L'année dernière, les avocats d'Apple ont envoyé une lettre à Henrik Huseby, le propriétaire d'un petit atelier de réparation d'appareils électroniques en Norvège, lui demandant d'arrêter immédiatement d'utiliser des écrans d'iPhone de rechange dans son entreprise de réparation.
Les douaniers norvégiens avaient saisi une cargaison de 63 écrans de remplacement pour iPhone 6 et 6S en route vers la boutique d'Henrik depuis l'Asie et avaient alerté Apple, la compagnie a dit qu'ils étaient contrefaits.

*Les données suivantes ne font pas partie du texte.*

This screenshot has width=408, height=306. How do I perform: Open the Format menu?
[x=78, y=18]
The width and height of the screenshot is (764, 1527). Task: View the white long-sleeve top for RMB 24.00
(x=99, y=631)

Afin d'éviter d'être poursuivi en justice, Apple a demandé à Huseby « des copies de factures, des listes de produits, des formulaires de commande, des informations de paiement, des impressions sur Internet et autres documents pertinents concernant l'achat [d'écrans], y compris des copies de toute correspondance avec le fournisseur ... nous nous réservons le droit de demander d'autres documents à une date ultérieure. »

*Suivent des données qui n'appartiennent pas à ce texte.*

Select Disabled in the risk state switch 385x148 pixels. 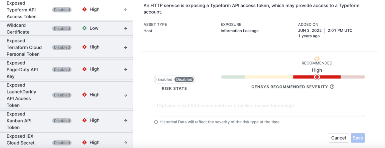coord(184,80)
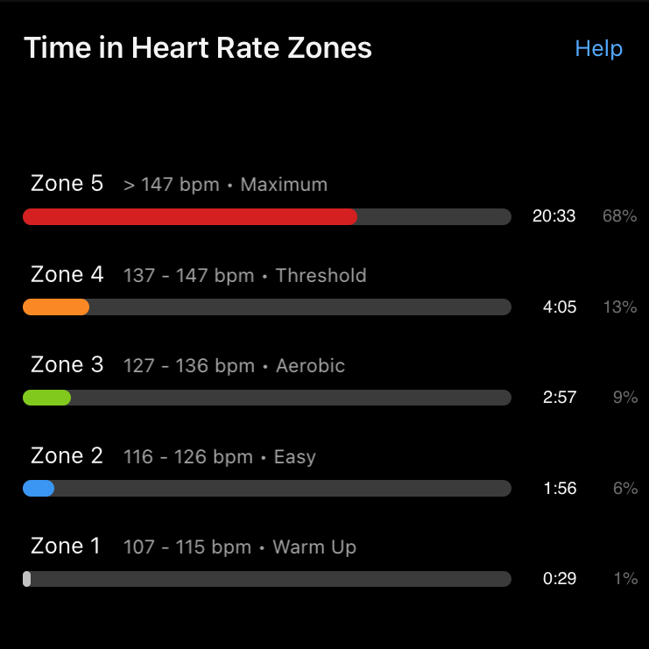This screenshot has width=649, height=649.
Task: Open the Help link
Action: point(598,48)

La lettre, envoyée par Frank Jorgensen, un avocat du cabinet d'avocats Njord pour le compte d'Apple, comprenait un accord de règlement qui lui notifiait également que les écrans seraient détruits. L'entente de règlement stipulait que Huseby acceptait de ne pas fabriquer, importer, vendre, commercialiser ou traiter de quelque façon que ce soit des produits qui portent atteinte aux marques d'Apple, et lui demandait de payer 27 700 couronnes norvégiennes (2896 euros) pour mettre fin au problème sans passer par un procès.
« Le droit de la propriété intellectuelle est un domaine de droit spécialisé, et dans de nombreux cas, il est recommandé de demander un avis juridique », a fait valoir Jorgensen dans la lettre accompagnant l'accord de règlement. « Cependant, nous pouvons vous informer que d'autres procédures et coûts peuvent être évités en réglant l'affaire. »
Néanmoins, Huseby a choisi d’aller au tribunal.
« C'est une lettre sur laquelle je ne mettrai jamais ma signature », a déclaré Huseby dans un courriel. « Ils ont lancé toutes sortes de réclamations contre moi, me balançant des articles de loi, ont agi amicalement parce qu’ils voulaient simplement que je signe cet accord pour que tout soit terminé. J'avais un bon avocat qui comprenait parfaitement le problème, faisait de bonnes recherches et lisait la loi correctement », a-t-il rajouté.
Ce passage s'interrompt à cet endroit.